[fusion_text]This post is written in response to Adam Grant’s LinkedIn article, Say Goodbye to MBTI, the Fad That Won’t Die. An interesting title, if it was indeed a fad then I’d agree – let it die – but people do actually get use out of it, so I’m not sure that a fad is the right way to describe the MBTI. Your score is an indication of preference, not that you are more one than the other. You don’t change preference, you only become more aware of what your true preferences are through your increased self-awareness. The ‘test’ doesn’t tell you things that you don’t already know about yourself, they just highlight to you what others are likely to see or notice and provide you with guidance on things you might want to consider learning to do, behaviourally. You can’t change your personality!
The test asks you to indicate your preference and acts as a mirror to how you see yourself. It’s nothing like a polygraph because it can’t tell if you’re lying; it just mirrors back what you’ve said. If you expect the MBTI to predict anything, you’ve been misinformed: it’s purpose is to support you in your personal development and to understand yourself and others.

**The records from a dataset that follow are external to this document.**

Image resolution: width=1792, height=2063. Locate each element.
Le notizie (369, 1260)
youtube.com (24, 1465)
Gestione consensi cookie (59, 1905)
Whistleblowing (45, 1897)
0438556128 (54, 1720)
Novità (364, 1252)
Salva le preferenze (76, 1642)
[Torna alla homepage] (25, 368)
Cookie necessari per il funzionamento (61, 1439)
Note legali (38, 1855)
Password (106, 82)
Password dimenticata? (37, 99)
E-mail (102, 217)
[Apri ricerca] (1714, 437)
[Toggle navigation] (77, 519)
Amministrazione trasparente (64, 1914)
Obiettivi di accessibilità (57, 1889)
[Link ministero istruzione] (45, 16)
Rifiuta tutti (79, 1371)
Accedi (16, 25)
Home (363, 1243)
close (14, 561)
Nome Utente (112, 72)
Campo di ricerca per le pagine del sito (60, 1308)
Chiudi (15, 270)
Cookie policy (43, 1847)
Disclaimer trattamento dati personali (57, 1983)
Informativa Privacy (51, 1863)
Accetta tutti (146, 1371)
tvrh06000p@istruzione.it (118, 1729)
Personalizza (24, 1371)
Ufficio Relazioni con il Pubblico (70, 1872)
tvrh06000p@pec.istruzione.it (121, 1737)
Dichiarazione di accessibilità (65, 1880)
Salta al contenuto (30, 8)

I take your point on the reliability and validity of the MBTI and, as an occupational psychologist, I too approached the tool with scepticism. However, like all psychometrics, the setting up and administration of the instrument is critical to the effectiveness of the output. Sadly, the world of online testing and automation has led to sloppy test administration, which is a significant factor in the reliability of a test
You’re not Schizophrenic – you’re just clearer than you used to be
Personality is not like a broken leg. A preference is not as clear cut as bone fracture: if it was, then the human race would be very predictable, but I’m sure you’ll agree we’re not. The clearer you are on your preferences, the more likely you are to get the same results when you re-take the test. That’s it.

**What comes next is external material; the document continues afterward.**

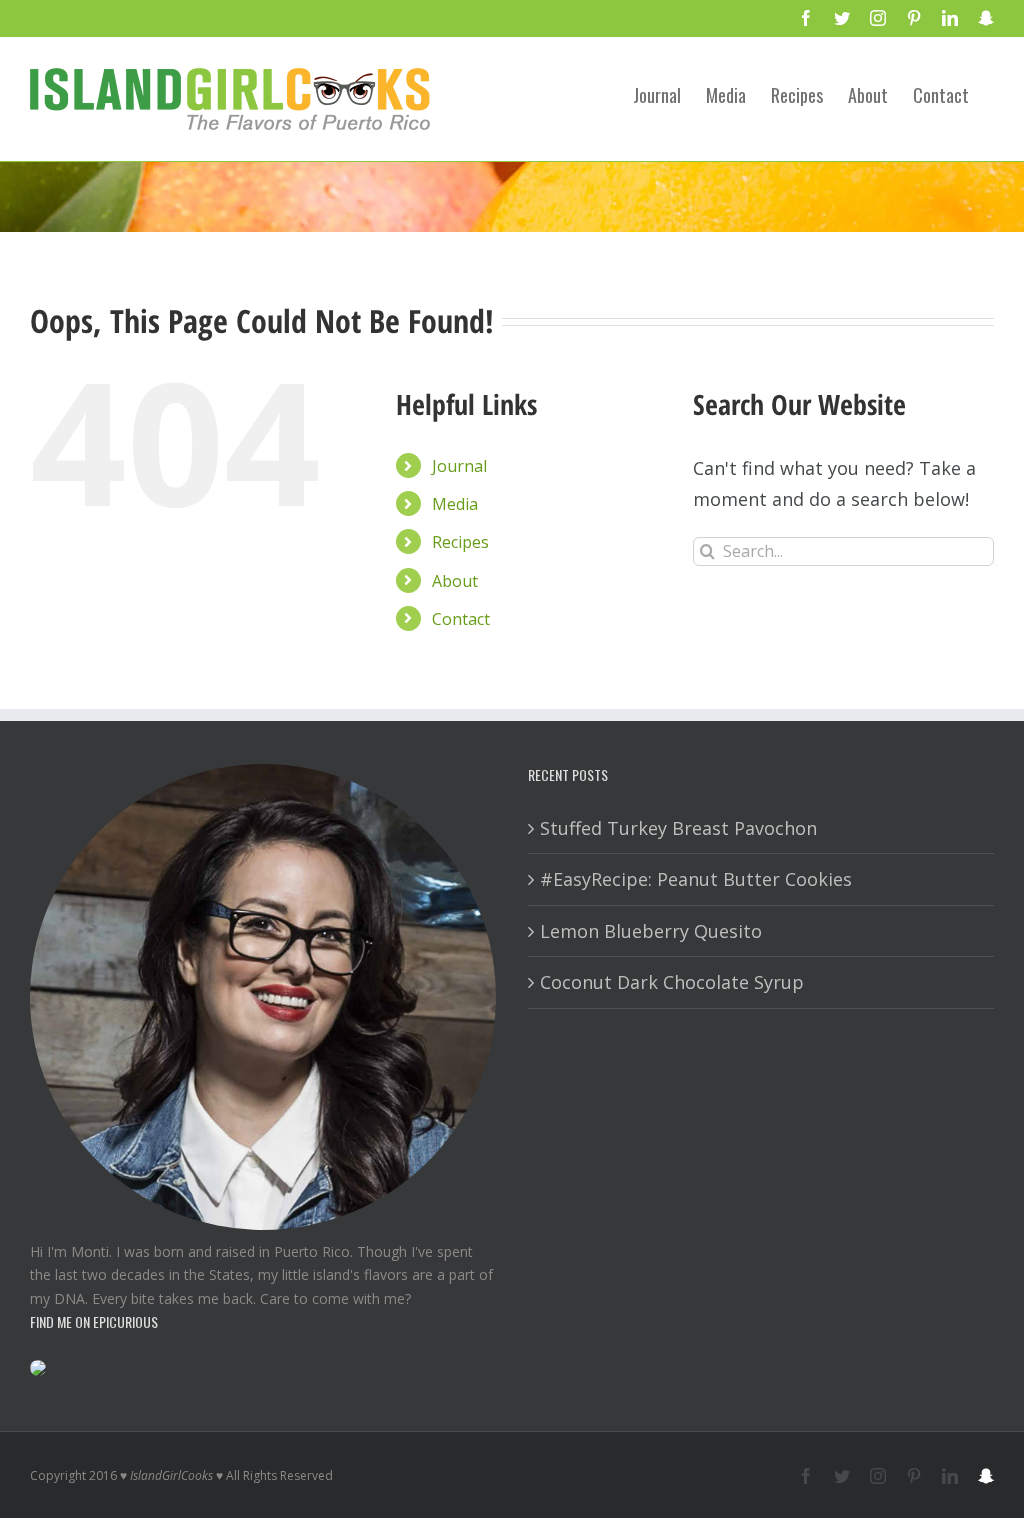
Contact (461, 619)
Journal (459, 466)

If you’re looking in the mirror then you’re looking backwards and not forwards
Preferring the colour green does not predict my performance in a job, in the same way that preferring to explore ideas from an intuitive rather than a sensing perspective will tell you nothing about my ability to work with excel spreadsheets. Don’t confuse the MBTI with an ability test. Equally, the four dichotomies of a Type Indicator says nothing about my motivations – so of course it won’t tell you anything about job performance. If you think it will, then you’ve been misinformed. Looking for a relationship between type and managerial effectiveness sounds like a good excuse to get funding for something that won’t show you anything.
Knowledge is knowing that a tomato is a fruit but wisdom is knowing not to put it in a fruit salad
The MBTI is only relevant for certain personal or team development activities. Don’t use while operating heavy machinery, on medication or feeling grumpy and highly critical.

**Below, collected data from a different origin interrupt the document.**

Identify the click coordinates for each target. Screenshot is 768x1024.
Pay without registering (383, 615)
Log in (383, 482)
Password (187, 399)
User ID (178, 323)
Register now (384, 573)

- Exhibit A: Scores for the different dichotomies (e.g. thinking and feeling) are in fact based on composite scores for both scales. You do get a score for both sides and your preference is highlighted by the higher score. Hence if you score equally on both, you score somewhere in the middle – indicating that you don’t have a preference for one approach over the other.
- Exhibit B: The feeling type should not be confused with emotional intelligence (tendency to feel negative emotions, and the receptivity toward these emotions) nor traits – a very different theory of personality from ‘Type’.
A check-up versus invasive surgery
The MBTI could never be mistaken for a comprehensive assessment. To think it is would be folly.
Falling in and out of love
I’m accredited to use many psychometrics, including the MBTI, but I rarely use it, mainly because the work I do doesn’t often warrant me using it. However, I would use it for the right purposes. Perhaps others use it because they’re not trained in anything else but, in my experience, businesses are more likely to talk to a consultancy for advice and support in using the right tool at the right time.
Understand what a psychometric is meant to do before you use it and don’t assume that one will work in all situations. In the same way that you would go to your doctor or chemist to know what medication to take for your ailments, you should see expert advice from practitioners who know the different tools and how they should be used properly.